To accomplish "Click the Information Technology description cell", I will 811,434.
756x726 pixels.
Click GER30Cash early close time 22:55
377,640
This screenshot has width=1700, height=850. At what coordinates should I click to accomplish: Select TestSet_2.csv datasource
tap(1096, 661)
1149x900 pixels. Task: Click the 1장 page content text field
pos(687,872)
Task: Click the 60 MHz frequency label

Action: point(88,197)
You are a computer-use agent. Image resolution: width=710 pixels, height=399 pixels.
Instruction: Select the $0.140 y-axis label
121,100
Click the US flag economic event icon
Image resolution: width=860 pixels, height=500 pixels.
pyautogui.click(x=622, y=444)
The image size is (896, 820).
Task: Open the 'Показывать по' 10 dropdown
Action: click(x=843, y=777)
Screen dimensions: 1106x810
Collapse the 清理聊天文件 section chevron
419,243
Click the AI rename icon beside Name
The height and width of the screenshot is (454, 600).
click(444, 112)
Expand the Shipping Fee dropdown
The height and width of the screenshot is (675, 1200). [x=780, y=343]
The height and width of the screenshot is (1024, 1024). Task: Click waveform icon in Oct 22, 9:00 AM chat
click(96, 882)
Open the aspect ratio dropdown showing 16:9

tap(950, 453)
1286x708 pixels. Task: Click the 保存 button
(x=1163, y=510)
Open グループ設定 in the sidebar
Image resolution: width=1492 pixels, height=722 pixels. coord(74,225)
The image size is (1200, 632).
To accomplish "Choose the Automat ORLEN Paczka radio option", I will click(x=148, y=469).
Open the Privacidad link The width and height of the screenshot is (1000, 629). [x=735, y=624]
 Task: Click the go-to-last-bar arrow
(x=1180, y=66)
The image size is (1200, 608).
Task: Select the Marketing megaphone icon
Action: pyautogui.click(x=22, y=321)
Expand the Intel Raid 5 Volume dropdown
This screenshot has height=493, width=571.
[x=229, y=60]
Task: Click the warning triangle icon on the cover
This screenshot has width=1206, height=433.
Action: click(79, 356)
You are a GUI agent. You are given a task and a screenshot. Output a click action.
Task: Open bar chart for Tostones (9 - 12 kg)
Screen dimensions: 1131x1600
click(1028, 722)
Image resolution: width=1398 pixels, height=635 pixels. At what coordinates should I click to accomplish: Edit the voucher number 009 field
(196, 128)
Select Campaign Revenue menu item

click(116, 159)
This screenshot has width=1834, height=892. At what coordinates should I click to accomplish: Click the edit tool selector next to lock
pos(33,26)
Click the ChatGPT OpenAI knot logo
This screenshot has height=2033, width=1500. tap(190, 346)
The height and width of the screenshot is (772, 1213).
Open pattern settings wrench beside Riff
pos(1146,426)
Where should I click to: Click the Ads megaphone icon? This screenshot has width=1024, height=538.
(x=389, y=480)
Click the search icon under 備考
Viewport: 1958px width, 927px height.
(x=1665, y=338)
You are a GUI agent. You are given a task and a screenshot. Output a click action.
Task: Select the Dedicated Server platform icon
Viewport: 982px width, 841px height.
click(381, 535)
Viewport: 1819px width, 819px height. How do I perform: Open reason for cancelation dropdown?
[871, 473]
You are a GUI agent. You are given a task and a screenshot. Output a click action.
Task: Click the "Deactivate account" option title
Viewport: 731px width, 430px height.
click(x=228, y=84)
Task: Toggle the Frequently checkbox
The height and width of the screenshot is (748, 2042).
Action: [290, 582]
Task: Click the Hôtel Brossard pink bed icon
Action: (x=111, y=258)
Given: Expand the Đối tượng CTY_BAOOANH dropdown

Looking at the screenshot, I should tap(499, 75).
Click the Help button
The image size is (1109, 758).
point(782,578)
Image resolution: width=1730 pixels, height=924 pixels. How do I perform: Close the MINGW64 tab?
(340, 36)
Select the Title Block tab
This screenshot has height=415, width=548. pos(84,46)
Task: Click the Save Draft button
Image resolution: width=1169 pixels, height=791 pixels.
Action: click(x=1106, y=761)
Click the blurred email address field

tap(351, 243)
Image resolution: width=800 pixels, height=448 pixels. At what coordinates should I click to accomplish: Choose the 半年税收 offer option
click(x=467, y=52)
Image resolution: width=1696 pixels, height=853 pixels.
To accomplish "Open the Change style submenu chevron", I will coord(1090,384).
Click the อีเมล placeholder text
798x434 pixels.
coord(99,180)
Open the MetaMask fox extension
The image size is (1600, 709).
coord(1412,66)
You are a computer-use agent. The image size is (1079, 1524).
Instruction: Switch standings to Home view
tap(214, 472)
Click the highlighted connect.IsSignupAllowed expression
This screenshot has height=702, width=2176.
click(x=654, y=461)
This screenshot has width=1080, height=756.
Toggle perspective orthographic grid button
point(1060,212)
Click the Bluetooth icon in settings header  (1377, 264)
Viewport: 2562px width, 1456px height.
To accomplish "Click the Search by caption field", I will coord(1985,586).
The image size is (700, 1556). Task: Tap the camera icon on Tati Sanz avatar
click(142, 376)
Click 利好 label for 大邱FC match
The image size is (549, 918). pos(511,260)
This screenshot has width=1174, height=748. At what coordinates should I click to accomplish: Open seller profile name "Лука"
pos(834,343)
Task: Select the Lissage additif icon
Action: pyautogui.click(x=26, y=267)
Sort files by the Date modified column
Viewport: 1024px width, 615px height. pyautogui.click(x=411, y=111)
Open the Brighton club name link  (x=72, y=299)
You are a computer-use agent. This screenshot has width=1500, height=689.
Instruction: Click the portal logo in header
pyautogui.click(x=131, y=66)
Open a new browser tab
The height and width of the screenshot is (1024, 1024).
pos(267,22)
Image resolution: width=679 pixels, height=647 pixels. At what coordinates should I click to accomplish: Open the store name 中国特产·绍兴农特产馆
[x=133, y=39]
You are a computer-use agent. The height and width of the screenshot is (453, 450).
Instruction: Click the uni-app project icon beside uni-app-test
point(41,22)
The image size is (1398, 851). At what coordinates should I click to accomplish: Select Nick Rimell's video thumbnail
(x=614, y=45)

TRY IT: Every line of the material should be transcribed without alteration.

SOLVED PROBLEM:
To accomplish "Click the Information Technology description cell", I will 811,434.
756x726 pixels.
Click GER30Cash early close time 22:55
377,640
This screenshot has width=1700, height=850. At what coordinates should I click to accomplish: Select TestSet_2.csv datasource
tap(1096, 661)
1149x900 pixels. Task: Click the 1장 page content text field
pos(687,872)
Task: Click the 60 MHz frequency label

Action: point(88,197)
You are a computer-use agent. Image resolution: width=710 pixels, height=399 pixels.
Instruction: Select the $0.140 y-axis label
121,100
Click the US flag economic event icon
Image resolution: width=860 pixels, height=500 pixels.
pyautogui.click(x=622, y=444)
The image size is (896, 820).
Task: Open the 'Показывать по' 10 dropdown
Action: click(x=843, y=777)
Screen dimensions: 1106x810
Collapse the 清理聊天文件 section chevron
419,243
Click the AI rename icon beside Name
The height and width of the screenshot is (454, 600).
click(444, 112)
Expand the Shipping Fee dropdown
The height and width of the screenshot is (675, 1200). [x=780, y=343]
The height and width of the screenshot is (1024, 1024). Task: Click waveform icon in Oct 22, 9:00 AM chat
click(96, 882)
Open the aspect ratio dropdown showing 16:9

tap(950, 453)
1286x708 pixels. Task: Click the 保存 button
(x=1163, y=510)
Open グループ設定 in the sidebar
Image resolution: width=1492 pixels, height=722 pixels. coord(74,225)
The image size is (1200, 632).
To accomplish "Choose the Automat ORLEN Paczka radio option", I will click(x=148, y=469).
Open the Privacidad link The width and height of the screenshot is (1000, 629). [x=735, y=624]
 Task: Click the go-to-last-bar arrow
(x=1180, y=66)
The image size is (1200, 608).
Task: Select the Marketing megaphone icon
Action: pyautogui.click(x=22, y=321)
Expand the Intel Raid 5 Volume dropdown
This screenshot has height=493, width=571.
[x=229, y=60]
Task: Click the warning triangle icon on the cover
This screenshot has width=1206, height=433.
Action: click(79, 356)
You are a GUI agent. You are given a task and a screenshot. Output a click action.
Task: Open bar chart for Tostones (9 - 12 kg)
Screen dimensions: 1131x1600
click(1028, 722)
Image resolution: width=1398 pixels, height=635 pixels. At what coordinates should I click to accomplish: Edit the voucher number 009 field
(196, 128)
Select Campaign Revenue menu item

click(116, 159)
This screenshot has width=1834, height=892. At what coordinates should I click to accomplish: Click the edit tool selector next to lock
pos(33,26)
Click the ChatGPT OpenAI knot logo
This screenshot has height=2033, width=1500. tap(190, 346)
The height and width of the screenshot is (772, 1213).
Open pattern settings wrench beside Riff
pos(1146,426)
Where should I click to: Click the Ads megaphone icon? This screenshot has width=1024, height=538.
(x=389, y=480)
Click the search icon under 備考
Viewport: 1958px width, 927px height.
(x=1665, y=338)
You are a GUI agent. You are given a task and a screenshot. Output a click action.
Task: Select the Dedicated Server platform icon
Viewport: 982px width, 841px height.
click(381, 535)
Viewport: 1819px width, 819px height. How do I perform: Open reason for cancelation dropdown?
[871, 473]
You are a GUI agent. You are given a task and a screenshot. Output a click action.
Task: Click the "Deactivate account" option title
Viewport: 731px width, 430px height.
click(x=228, y=84)
Task: Toggle the Frequently checkbox
The height and width of the screenshot is (748, 2042).
Action: [290, 582]
Task: Click the Hôtel Brossard pink bed icon
Action: (x=111, y=258)
Given: Expand the Đối tượng CTY_BAOOANH dropdown

Looking at the screenshot, I should tap(499, 75).
Click the Help button
The image size is (1109, 758).
point(782,578)
Image resolution: width=1730 pixels, height=924 pixels. How do I perform: Close the MINGW64 tab?
(340, 36)
Select the Title Block tab
This screenshot has height=415, width=548. pos(84,46)
Task: Click the Save Draft button
Image resolution: width=1169 pixels, height=791 pixels.
Action: click(x=1106, y=761)
Click the blurred email address field

tap(351, 243)
Image resolution: width=800 pixels, height=448 pixels. At what coordinates should I click to accomplish: Choose the 半年税收 offer option
click(x=467, y=52)
Image resolution: width=1696 pixels, height=853 pixels.
To accomplish "Open the Change style submenu chevron", I will coord(1090,384).
Click the อีเมล placeholder text
798x434 pixels.
coord(99,180)
Open the MetaMask fox extension
The image size is (1600, 709).
coord(1412,66)
You are a computer-use agent. The image size is (1079, 1524).
Instruction: Switch standings to Home view
tap(214, 472)
Click the highlighted connect.IsSignupAllowed expression
This screenshot has height=702, width=2176.
click(x=654, y=461)
This screenshot has width=1080, height=756.
Toggle perspective orthographic grid button
point(1060,212)
Click the Bluetooth icon in settings header  (1377, 264)
Viewport: 2562px width, 1456px height.
To accomplish "Click the Search by caption field", I will coord(1985,586).
The image size is (700, 1556). Task: Tap the camera icon on Tati Sanz avatar
click(142, 376)
Click 利好 label for 大邱FC match
The image size is (549, 918). pos(511,260)
This screenshot has width=1174, height=748. At what coordinates should I click to accomplish: Open seller profile name "Лука"
pos(834,343)
Task: Select the Lissage additif icon
Action: pyautogui.click(x=26, y=267)
Sort files by the Date modified column
Viewport: 1024px width, 615px height. pyautogui.click(x=411, y=111)
Open the Brighton club name link  (x=72, y=299)
You are a computer-use agent. This screenshot has width=1500, height=689.
Instruction: Click the portal logo in header
pyautogui.click(x=131, y=66)
Open a new browser tab
The height and width of the screenshot is (1024, 1024).
pos(267,22)
Image resolution: width=679 pixels, height=647 pixels. At what coordinates should I click to accomplish: Open the store name 中国特产·绍兴农特产馆
[x=133, y=39]
You are a computer-use agent. The height and width of the screenshot is (453, 450).
Instruction: Click the uni-app project icon beside uni-app-test
point(41,22)
The image size is (1398, 851). At what coordinates should I click to accomplish: Select Nick Rimell's video thumbnail
(x=614, y=45)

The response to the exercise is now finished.